*Data supplied*
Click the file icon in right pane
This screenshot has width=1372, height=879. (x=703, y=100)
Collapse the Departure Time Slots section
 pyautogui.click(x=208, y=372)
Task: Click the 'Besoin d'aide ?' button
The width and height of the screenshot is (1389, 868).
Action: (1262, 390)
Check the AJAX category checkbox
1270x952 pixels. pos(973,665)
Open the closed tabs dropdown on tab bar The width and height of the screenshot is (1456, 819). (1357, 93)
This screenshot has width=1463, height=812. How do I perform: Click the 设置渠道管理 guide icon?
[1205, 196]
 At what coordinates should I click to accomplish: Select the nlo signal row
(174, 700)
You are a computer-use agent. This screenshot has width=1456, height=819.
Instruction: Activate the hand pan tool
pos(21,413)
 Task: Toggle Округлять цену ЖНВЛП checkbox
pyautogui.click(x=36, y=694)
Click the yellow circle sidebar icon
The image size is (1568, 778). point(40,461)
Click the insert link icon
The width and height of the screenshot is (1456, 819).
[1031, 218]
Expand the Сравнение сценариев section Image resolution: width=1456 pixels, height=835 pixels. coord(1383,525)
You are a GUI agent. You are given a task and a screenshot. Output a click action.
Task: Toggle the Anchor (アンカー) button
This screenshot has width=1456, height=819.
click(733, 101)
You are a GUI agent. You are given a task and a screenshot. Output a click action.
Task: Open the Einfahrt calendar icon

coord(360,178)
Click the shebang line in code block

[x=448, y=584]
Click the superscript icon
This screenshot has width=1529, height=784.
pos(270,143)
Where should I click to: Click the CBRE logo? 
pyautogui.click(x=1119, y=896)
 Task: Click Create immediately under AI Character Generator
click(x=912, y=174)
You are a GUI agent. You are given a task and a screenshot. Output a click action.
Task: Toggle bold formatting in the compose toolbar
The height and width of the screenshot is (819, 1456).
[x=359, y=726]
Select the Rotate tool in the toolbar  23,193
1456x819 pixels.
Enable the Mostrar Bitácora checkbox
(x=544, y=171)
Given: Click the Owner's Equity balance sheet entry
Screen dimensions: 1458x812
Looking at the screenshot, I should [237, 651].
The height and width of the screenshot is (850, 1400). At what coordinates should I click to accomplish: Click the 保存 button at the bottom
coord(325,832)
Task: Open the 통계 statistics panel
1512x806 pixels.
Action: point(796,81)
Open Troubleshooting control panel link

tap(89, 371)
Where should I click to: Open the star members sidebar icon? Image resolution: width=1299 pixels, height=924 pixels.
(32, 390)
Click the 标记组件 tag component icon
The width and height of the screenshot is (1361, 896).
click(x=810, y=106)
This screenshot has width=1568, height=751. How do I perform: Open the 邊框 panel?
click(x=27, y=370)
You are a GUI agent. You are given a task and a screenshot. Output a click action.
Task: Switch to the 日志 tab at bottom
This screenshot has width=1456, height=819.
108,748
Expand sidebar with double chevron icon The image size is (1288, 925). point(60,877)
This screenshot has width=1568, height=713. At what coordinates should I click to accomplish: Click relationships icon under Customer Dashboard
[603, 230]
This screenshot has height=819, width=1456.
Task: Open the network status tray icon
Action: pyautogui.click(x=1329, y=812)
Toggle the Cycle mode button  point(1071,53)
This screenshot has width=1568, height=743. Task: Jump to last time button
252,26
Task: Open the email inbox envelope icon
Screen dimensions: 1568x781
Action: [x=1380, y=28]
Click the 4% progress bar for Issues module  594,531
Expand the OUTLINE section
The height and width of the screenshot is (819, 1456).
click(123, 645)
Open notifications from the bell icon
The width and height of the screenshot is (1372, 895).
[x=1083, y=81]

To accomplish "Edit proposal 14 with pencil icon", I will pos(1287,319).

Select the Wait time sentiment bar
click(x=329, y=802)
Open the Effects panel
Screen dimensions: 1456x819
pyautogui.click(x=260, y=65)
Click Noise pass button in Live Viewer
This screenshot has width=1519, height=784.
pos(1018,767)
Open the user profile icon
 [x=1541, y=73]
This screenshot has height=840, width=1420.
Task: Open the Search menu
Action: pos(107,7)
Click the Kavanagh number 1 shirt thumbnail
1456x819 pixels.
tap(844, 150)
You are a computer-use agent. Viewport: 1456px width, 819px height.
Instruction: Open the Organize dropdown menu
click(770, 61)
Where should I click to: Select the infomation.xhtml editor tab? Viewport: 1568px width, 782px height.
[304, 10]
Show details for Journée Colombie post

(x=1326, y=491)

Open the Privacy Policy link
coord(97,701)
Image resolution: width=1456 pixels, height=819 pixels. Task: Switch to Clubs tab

*Task directions*
Where a line of the records has the string "Expand", return that line.

*Task answer*
Expand the Сравнение сценариев section Image resolution: width=1456 pixels, height=835 pixels. coord(1383,525)
Expand sidebar with double chevron icon The image size is (1288, 925). point(60,877)
Expand the OUTLINE section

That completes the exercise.